Korona Kielce lepsza od Rakowa Częstochowa. Olbrzymia niespodzianka i pech ekipy Papszuna
Podopieczni trenera Papszuna nie byli tak skuteczni pod bramką rywali, jak jeszcze tydzień temu w starciu z Lechią Gdańsk. Wielu sytuacji bramkowych nie mieli także zawodnicy z Kielc, jednak w 36. minucie Korona otrzymała rzut karny po odbiciu piłki ręką we własnej szesnastce przez Vladyslava Kochergina. Do piłki podszedł Jakub Łukowski i chociaż Vladan Kovacević wyczuł jego intencję, to piłka ostatecznie zatrzepotała w siatce.

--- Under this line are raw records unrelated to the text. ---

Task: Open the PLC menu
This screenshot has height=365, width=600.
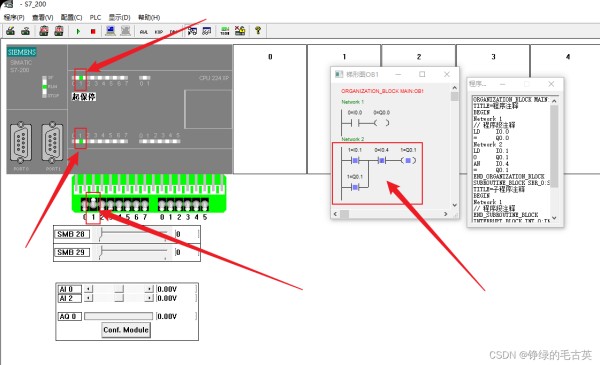Action: [x=95, y=17]
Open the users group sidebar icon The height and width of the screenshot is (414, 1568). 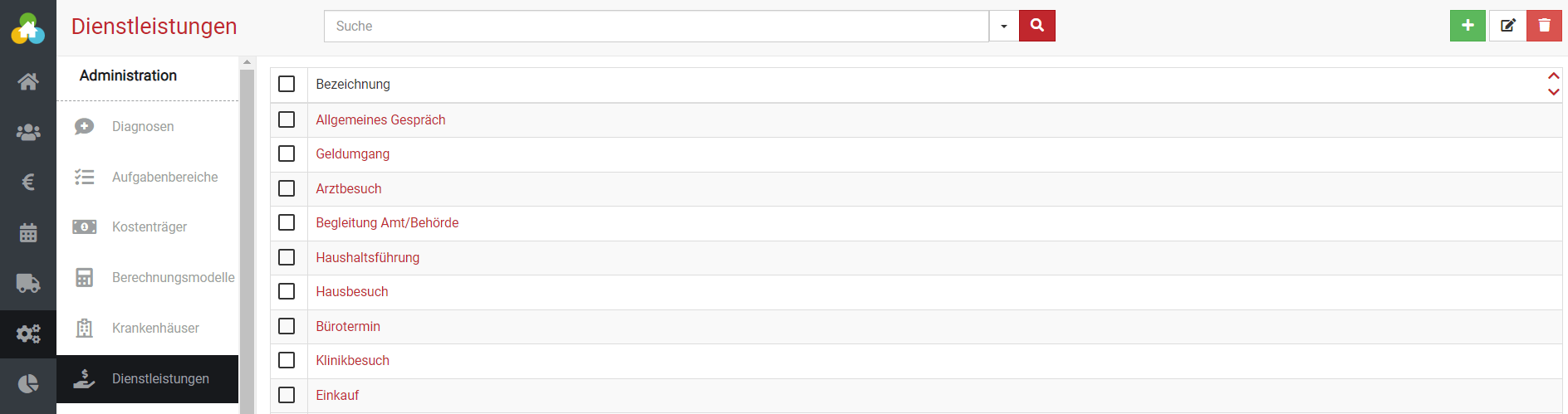click(x=28, y=132)
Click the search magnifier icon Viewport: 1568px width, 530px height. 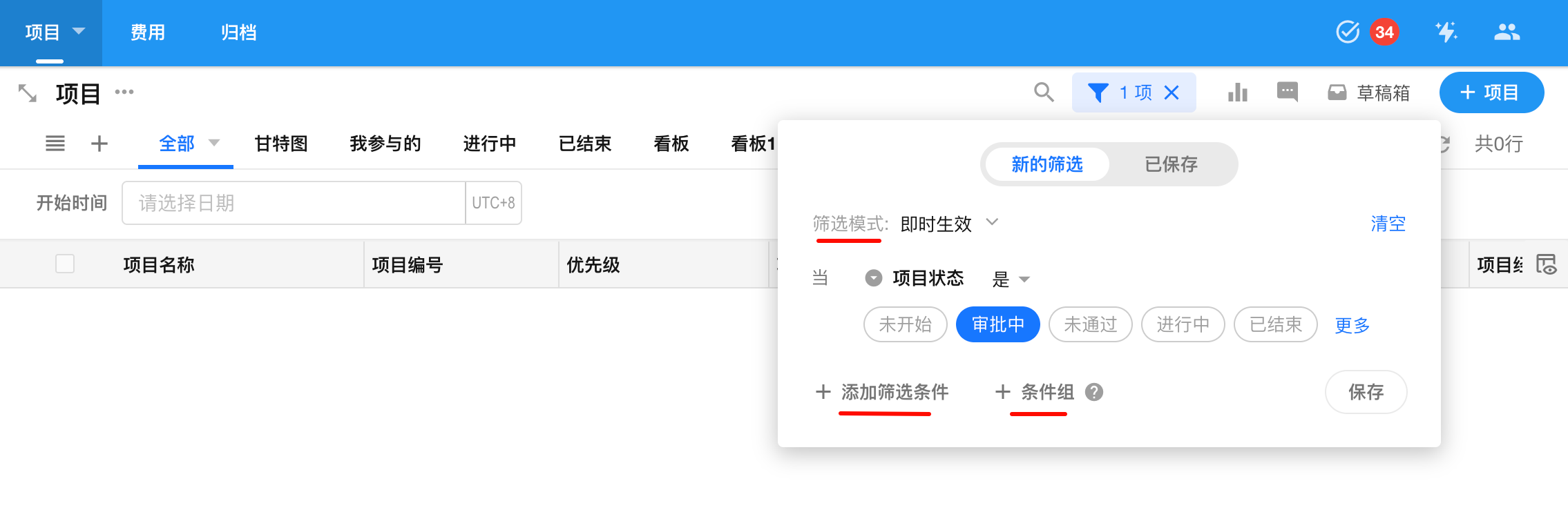point(1044,92)
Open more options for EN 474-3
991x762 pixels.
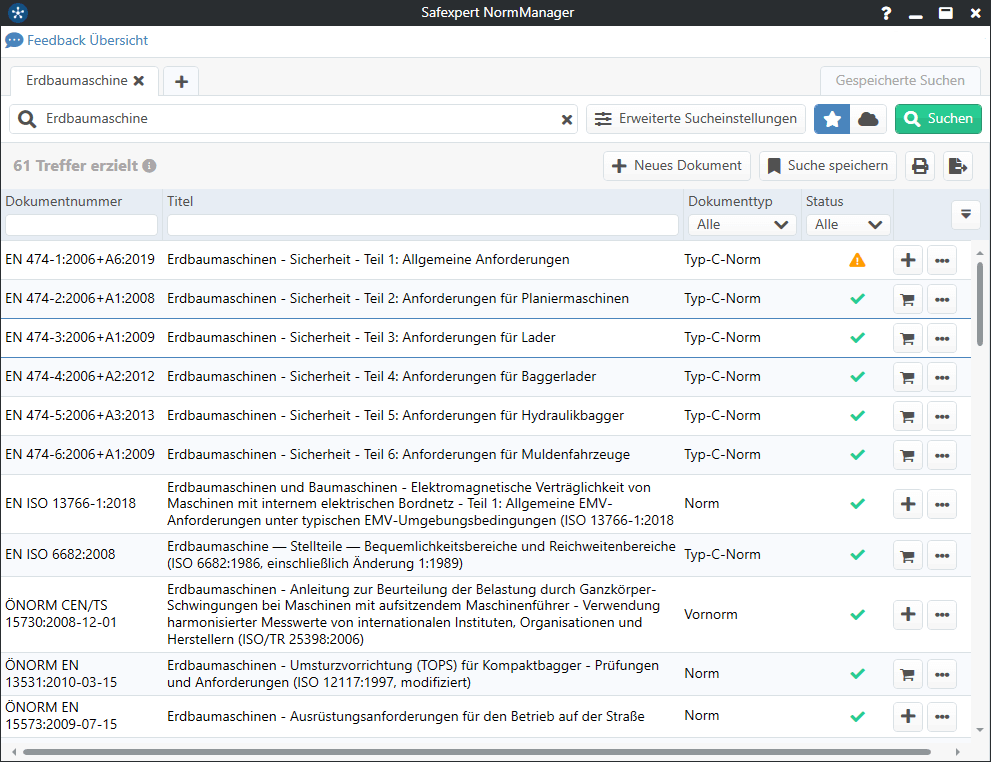pyautogui.click(x=942, y=338)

Raków Częstochowa wciąż bez mistrzostwa Polski! Korona Kielce zatrzymała lidera PKO Ekstraklasy
Pomimo porażki 0:1 z Koroną Kielce, Raków Częstochowa wciąż może zostać mistrzem Polski jeszcze w tej kolejce. Wszystko bowiem zależy od wyniku meczu Pogoń Szczecin - Legia Warszawa. Jeśli "Portowcy" ograją przed własną publicznością stołeczną ekipę lub padnie remis, zapewnią tytuł najlepszej ekipy w Polsce dla Rakowa. W przeciwnym wypadku kibice, jak i piłkarze z Częstochowy będą musieli czekać do 14 maja, kiedy to Raków zmierzy się z Lechem.